A late update. By now everyone has had about the new computer
geohard has...
I had been wanting to do this for a while; earlier in the year I replaced his Athlon XP 1600 with an Athlon XP 2100 and his Radeon 7500 with a Radeon 9600, and that was pushing the limits of his architecture. It was still a fairly capable machine, but he had made one decision that concerned me - he had installed a pair of ancient SCSI hard drives from an older computer that held some data he wanted to keep. They were small capacity (four gigs each) but had a very high rotational speed by 1997 standards and a fairly high power draw to match, and dear Lords of Kobol, the NOISE...
And then one fine spring evening
geohard called and informed me that his machine had gone down and wouldn’t reboot. I checked it over, got it to partially reboot a couple of times, and quickly figured out what the problem was - the power supply had gone bad and overvolted and taken the mainboard down with it. There was no telling what else might have been damaged, so we pressed his media PC (largely unused since he got his laptop) into service as a backup machine. Both his main rig and the media PC used motherboards with
VIA chipsets, so I plugged his hard drive and video card from the now dead computer into the backup and crossed my fingers.
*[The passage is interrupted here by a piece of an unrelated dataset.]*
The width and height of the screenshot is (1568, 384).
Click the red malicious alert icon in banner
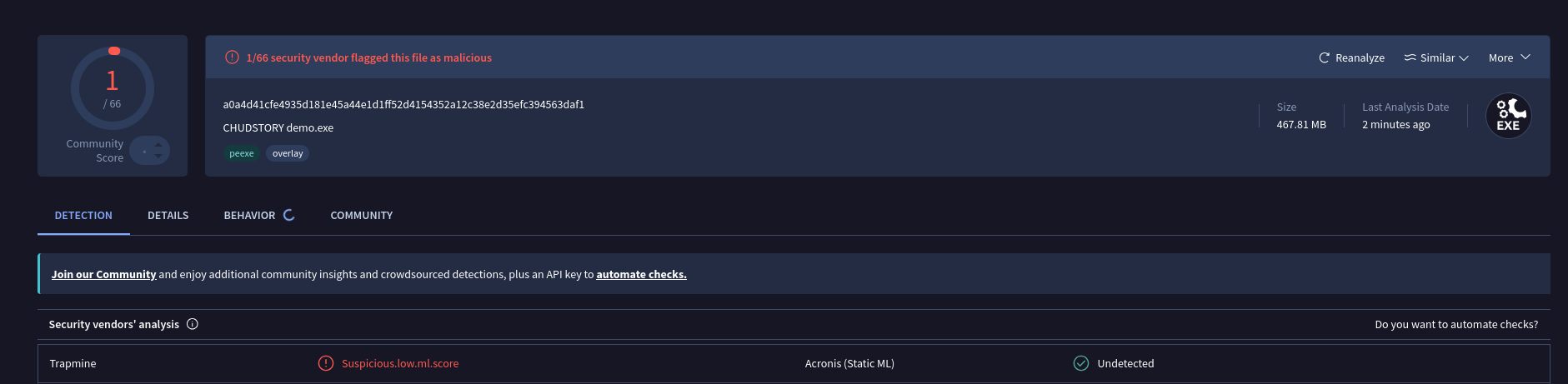(232, 57)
It required a couple of reboots and driver reinstalls, but it worked. His hard drive was undamaged and the video card purred happily along. I dug through my parts bin at home and found enough PC133 SDRAM to bump the machine up to 512 megs of RAM so it could more easily handle general purpose computing and then asked, “What do you want to build now?”
geohard shook his head and sighed. “Right now - nothing. I’m going to Japan for WorldCon in a few months, so all my money is getting saved for that. As long as this machine is working I’ll stick with it until I get back from Japan, and then I’ll talk to you.”
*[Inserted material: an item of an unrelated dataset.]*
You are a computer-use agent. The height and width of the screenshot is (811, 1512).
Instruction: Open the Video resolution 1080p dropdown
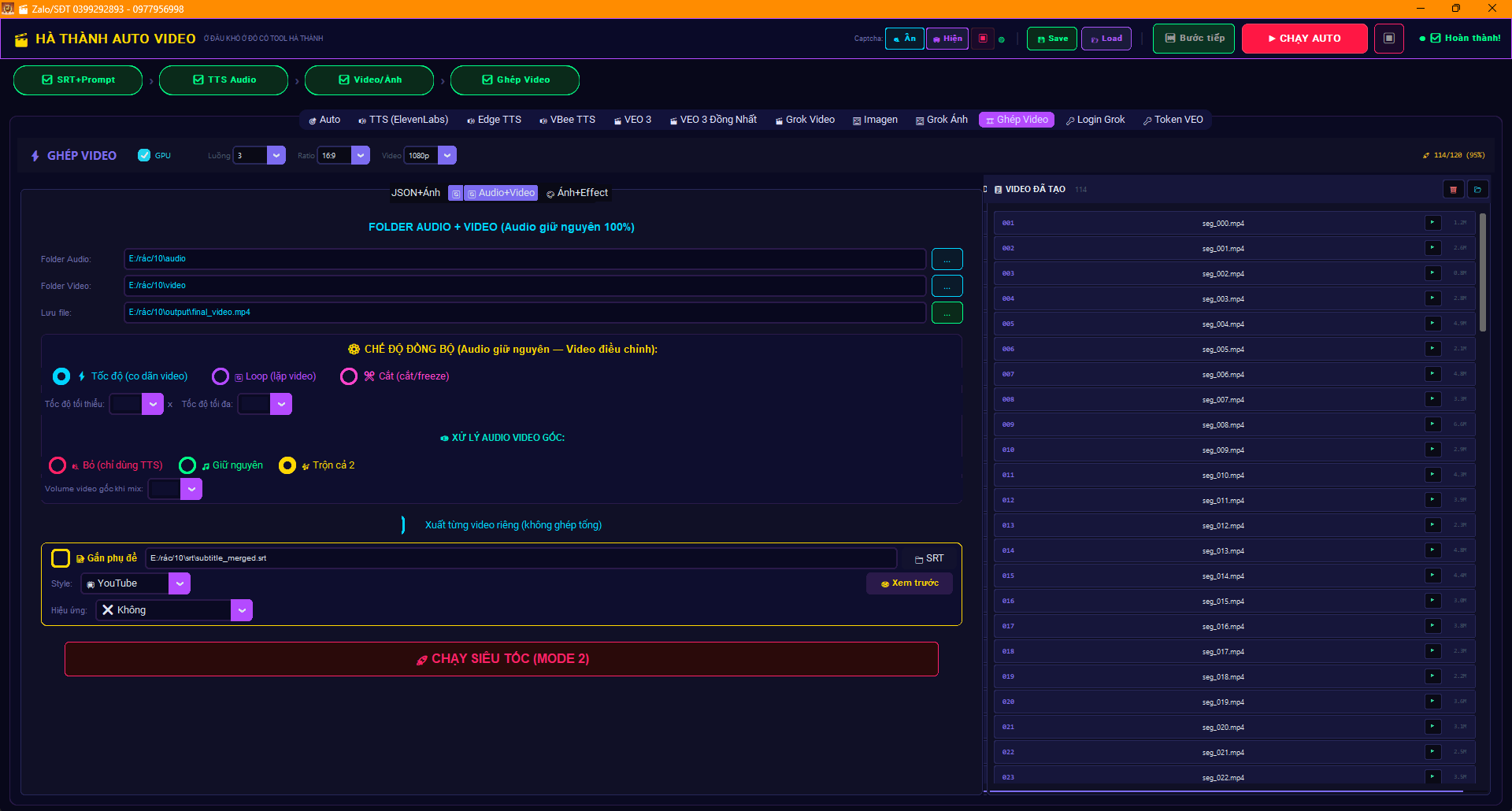tap(447, 156)
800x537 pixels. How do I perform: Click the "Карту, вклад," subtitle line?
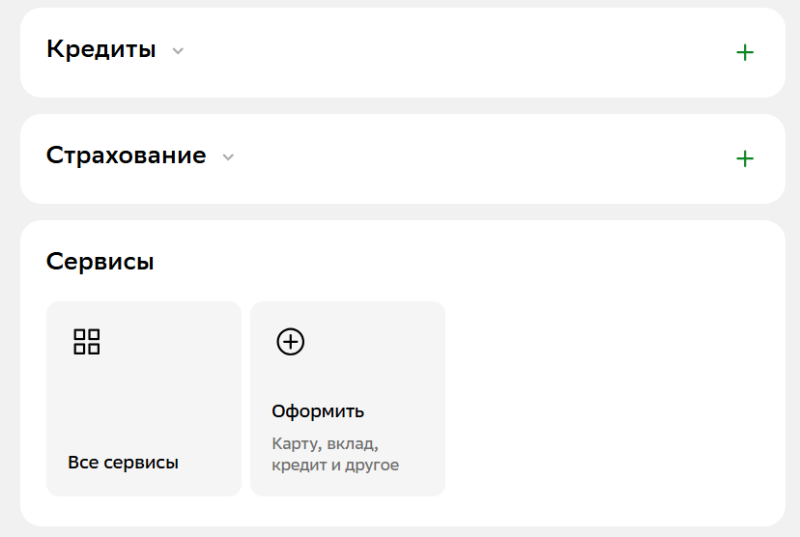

Then, a couple of months ago,
realsarah offered me a proposal - if I would build
geohard a new PC for his birthday she would buy all the parts. I asked her to specify a budget for me to work within, she provided it, and I got busy with comparison shopping.
I didn’t set out to build
geohard a more powerful PC than he had; more power was an inevitable consequence of the fact that I built his now-dead rig almost five years ago. I proceeded from the two most important considerations that one must use when budget shopping for computers and computer parts - One: find the price/performance “sweet spot” (the most power for the least money), and Two: the most future-ready components you can get at the price (how much room you have to grow). Beyond that, you essentially look for components that are well-regarded and reliable.
I priced out four different configurations; two
AMD- and two
Intel-based. In years past I wouldn’t have even given Intel a sideways glance, but times have changed and they no longer suck… and in the end, it was the Intel-based machine that I built. And I am proud to say that this is one of the finest computers I have ever made.
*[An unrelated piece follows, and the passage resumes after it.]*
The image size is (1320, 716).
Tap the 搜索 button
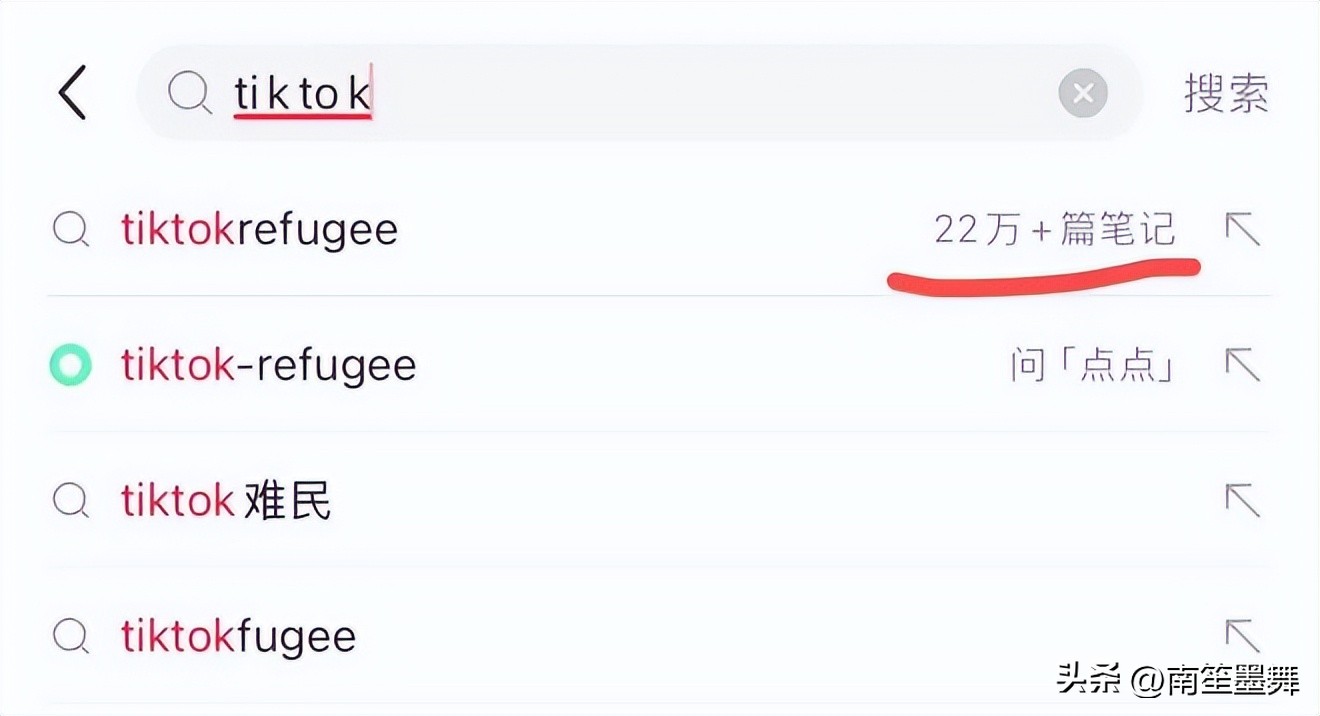coord(1227,93)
geohard, I’m a little envious.
First off, the mainboard. After looking at a great many boards for both Intel and AMD processors, I chose the
Gigabyte DS3L. This board is built around Intel’s new
P35 chipset, runs Intel’s latest and greatest chips now and will also be fully compatible with their “Penryn” series 45 nm quad-core chips next year, overclocks easily, has built-in HiDef audio, uses solid capacitors throughout, and is very affordable. Folks, if you’re building a computer right now and want the best you can get for the least money, build your machine on this board. It’s a beautiful piece of solid engineering, and one of the finest mainboards I have ever worked with. I’m seriously considering going with Intel for my next rig and if I do, I’m using this board.
For the CPU, nothing less than dual-core was an option. Intel’s
Core 2 lineup is quite impressive but, even after recent price cuts in their price war with AMD, still a bit outside the budget... I opted for the Pentium E2140 which, despite the ancient name, is built on the same architecture as the Core 2 Duos; the differences being a smaller L2 cache and an 800 MHz bus. The E2140's Allendale core looks slow on paper, but only in comparison to its bigger brothers (Allendale is simply a Conroe with part of the L2 cache disabled); in the real world it’s actually on par with the faster-clocked Athlon 64 X2 3800. Entry-level doesn't mean weak.
RAM was accounted for by a 2 gig dual-channel DDR2-800 kit from A-Data, a solid and reliable manufacturer whose products I've trusted for years.
A 500 gig SATA-II hard drive from Western Digital handles the storage duty in the new computer; it runs very quietly and with low temperatures.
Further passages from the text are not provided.